The lines to copy from the data below are those that hold the string "agent".

*** Opening Data ***

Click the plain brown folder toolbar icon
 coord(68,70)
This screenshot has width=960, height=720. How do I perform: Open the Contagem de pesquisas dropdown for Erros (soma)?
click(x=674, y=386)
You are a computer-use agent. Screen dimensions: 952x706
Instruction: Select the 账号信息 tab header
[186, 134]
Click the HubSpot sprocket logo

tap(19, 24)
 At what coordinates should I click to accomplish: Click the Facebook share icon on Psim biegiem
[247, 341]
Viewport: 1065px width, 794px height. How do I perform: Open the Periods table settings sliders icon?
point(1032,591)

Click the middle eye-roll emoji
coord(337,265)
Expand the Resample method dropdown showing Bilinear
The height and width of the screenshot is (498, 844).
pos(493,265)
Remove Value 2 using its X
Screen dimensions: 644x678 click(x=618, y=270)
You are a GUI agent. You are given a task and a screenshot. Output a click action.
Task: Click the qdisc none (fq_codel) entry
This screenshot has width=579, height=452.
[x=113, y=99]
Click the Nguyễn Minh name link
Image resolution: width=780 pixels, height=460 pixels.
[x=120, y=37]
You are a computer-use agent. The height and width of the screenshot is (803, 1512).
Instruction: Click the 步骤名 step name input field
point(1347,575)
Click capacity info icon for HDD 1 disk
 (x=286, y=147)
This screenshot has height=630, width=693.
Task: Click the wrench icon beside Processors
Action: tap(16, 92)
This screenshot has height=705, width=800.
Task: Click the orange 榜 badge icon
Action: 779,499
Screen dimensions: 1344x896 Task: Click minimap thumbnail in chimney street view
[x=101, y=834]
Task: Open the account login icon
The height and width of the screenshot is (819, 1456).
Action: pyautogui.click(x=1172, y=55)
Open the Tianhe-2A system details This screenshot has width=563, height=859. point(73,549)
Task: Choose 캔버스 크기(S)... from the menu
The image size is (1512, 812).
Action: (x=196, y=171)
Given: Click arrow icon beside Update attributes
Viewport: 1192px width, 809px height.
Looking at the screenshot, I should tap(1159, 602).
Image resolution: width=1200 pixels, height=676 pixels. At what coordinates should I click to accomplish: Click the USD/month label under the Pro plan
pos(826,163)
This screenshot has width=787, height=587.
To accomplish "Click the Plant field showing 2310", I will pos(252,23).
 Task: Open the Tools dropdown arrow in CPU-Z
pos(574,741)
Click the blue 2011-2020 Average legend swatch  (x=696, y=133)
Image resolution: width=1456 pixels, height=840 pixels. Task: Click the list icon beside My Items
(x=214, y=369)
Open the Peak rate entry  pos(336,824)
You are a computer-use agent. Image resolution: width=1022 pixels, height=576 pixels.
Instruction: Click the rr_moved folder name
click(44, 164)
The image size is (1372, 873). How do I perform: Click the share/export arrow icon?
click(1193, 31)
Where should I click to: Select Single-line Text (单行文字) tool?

*** Closing Data ***

Answer space:
You are a computer-use agent. Screen dimensions: 952x706
You are a GUI agent. You are given a task and a screenshot. Output a click action.
You are a computer-use agent. The height and width of the screenshot is (803, 1512).
You are a computer-use agent. Image resolution: width=1022 pixels, height=576 pixels.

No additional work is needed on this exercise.